#### AIM:
Return, exactly as they stand, the entries on the lines from the one containing "You are a computer-use agent. 1508x655" through the one containing "will (x=9, y=66).", including both of those lines.

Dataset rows
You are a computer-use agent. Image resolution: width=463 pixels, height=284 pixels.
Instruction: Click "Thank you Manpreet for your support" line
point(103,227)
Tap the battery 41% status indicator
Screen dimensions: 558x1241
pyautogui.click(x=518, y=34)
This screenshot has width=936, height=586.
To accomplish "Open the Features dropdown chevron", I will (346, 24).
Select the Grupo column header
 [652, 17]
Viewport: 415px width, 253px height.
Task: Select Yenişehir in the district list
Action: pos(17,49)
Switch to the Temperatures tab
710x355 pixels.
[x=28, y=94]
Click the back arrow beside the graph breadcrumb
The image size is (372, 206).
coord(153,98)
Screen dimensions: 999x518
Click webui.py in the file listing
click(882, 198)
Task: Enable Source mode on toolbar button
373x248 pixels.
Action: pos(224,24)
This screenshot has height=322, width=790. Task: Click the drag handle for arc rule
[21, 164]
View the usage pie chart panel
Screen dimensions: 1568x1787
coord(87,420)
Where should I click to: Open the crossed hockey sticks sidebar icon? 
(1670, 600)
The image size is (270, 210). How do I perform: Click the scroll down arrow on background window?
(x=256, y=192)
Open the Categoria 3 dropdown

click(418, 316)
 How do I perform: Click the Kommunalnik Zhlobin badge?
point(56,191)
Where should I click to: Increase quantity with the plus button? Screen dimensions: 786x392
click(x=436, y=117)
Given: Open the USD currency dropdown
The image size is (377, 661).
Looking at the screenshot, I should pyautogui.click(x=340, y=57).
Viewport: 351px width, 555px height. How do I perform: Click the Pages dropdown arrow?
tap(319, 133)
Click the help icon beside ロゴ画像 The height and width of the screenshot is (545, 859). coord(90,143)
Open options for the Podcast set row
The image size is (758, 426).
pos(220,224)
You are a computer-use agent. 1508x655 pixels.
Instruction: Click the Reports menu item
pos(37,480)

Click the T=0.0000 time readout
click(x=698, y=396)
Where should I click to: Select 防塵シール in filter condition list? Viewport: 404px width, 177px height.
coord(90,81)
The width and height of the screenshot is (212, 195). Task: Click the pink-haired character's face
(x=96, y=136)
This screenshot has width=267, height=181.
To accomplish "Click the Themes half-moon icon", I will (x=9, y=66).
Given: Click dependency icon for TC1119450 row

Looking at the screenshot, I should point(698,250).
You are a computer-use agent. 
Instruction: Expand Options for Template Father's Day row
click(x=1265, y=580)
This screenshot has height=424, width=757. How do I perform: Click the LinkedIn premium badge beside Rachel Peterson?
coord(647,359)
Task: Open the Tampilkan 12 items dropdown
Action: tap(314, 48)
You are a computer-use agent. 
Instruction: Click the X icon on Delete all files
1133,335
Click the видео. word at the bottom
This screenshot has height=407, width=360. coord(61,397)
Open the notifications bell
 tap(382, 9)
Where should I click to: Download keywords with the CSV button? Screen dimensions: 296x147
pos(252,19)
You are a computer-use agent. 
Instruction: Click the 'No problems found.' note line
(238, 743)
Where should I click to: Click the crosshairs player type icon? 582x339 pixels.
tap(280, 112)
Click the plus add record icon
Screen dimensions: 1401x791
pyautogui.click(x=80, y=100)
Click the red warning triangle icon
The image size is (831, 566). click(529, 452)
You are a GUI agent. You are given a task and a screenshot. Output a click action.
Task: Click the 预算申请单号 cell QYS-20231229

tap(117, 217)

#### SOLUTION TO THIS PROBLEM:
You are a computer-use agent. 1508x655 pixels.
Instruction: Click the Reports menu item
pos(37,480)

Click the T=0.0000 time readout
click(x=698, y=396)
Where should I click to: Select 防塵シール in filter condition list? Viewport: 404px width, 177px height.
coord(90,81)
The width and height of the screenshot is (212, 195). Task: Click the pink-haired character's face
(x=96, y=136)
This screenshot has width=267, height=181.
To accomplish "Click the Themes half-moon icon", I will (x=9, y=66).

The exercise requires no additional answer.